**Exercise input:**
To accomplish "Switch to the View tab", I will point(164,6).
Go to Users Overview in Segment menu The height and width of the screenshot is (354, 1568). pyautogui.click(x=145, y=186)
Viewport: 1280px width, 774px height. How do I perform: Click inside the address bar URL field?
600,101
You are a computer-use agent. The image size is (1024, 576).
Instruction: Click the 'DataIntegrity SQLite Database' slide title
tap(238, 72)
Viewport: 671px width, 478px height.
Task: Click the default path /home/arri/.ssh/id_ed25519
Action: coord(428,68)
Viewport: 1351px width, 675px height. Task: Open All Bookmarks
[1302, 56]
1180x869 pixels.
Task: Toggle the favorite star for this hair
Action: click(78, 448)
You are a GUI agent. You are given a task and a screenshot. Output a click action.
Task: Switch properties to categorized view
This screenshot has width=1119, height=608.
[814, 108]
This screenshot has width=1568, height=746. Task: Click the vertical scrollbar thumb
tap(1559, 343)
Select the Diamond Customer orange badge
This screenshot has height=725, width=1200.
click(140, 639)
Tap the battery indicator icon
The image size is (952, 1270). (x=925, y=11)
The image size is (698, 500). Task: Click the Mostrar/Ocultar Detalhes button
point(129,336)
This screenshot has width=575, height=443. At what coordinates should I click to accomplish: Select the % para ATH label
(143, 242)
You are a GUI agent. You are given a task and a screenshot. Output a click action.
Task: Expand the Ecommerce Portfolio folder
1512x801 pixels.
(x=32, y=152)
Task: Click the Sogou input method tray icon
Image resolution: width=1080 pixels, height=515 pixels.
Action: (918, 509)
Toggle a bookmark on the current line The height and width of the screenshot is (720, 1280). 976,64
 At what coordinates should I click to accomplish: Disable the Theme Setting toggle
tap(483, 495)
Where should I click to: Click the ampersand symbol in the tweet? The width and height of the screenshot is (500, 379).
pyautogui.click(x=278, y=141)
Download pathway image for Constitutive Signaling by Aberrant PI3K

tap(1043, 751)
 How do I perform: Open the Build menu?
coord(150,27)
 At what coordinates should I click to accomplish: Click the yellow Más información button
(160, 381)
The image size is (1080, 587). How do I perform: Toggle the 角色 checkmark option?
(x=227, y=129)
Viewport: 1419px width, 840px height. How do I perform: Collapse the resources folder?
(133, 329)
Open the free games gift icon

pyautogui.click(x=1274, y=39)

**Request:**
Rewrite the entries starting with the line that contains "You are a computer-use" and going on through the line that contains "point(129,336)", replacing "screenshot" with "capture" and leaving everything else unchanged.

**Response:**
You are a computer-use agent. The image size is (1024, 576).
Instruction: Click the 'DataIntegrity SQLite Database' slide title
tap(238, 72)
Viewport: 671px width, 478px height.
Task: Click the default path /home/arri/.ssh/id_ed25519
Action: coord(428,68)
Viewport: 1351px width, 675px height. Task: Open All Bookmarks
[1302, 56]
1180x869 pixels.
Task: Toggle the favorite star for this hair
Action: click(78, 448)
You are a GUI agent. You are given a task and a capture. Output a click action.
Task: Switch properties to categorized view
This capture has width=1119, height=608.
[814, 108]
This capture has width=1568, height=746. Task: Click the vertical scrollbar thumb
tap(1559, 343)
Select the Diamond Customer orange badge
This capture has height=725, width=1200.
click(140, 639)
Tap the battery indicator icon
The image size is (952, 1270). (x=925, y=11)
The image size is (698, 500). Task: Click the Mostrar/Ocultar Detalhes button
point(129,336)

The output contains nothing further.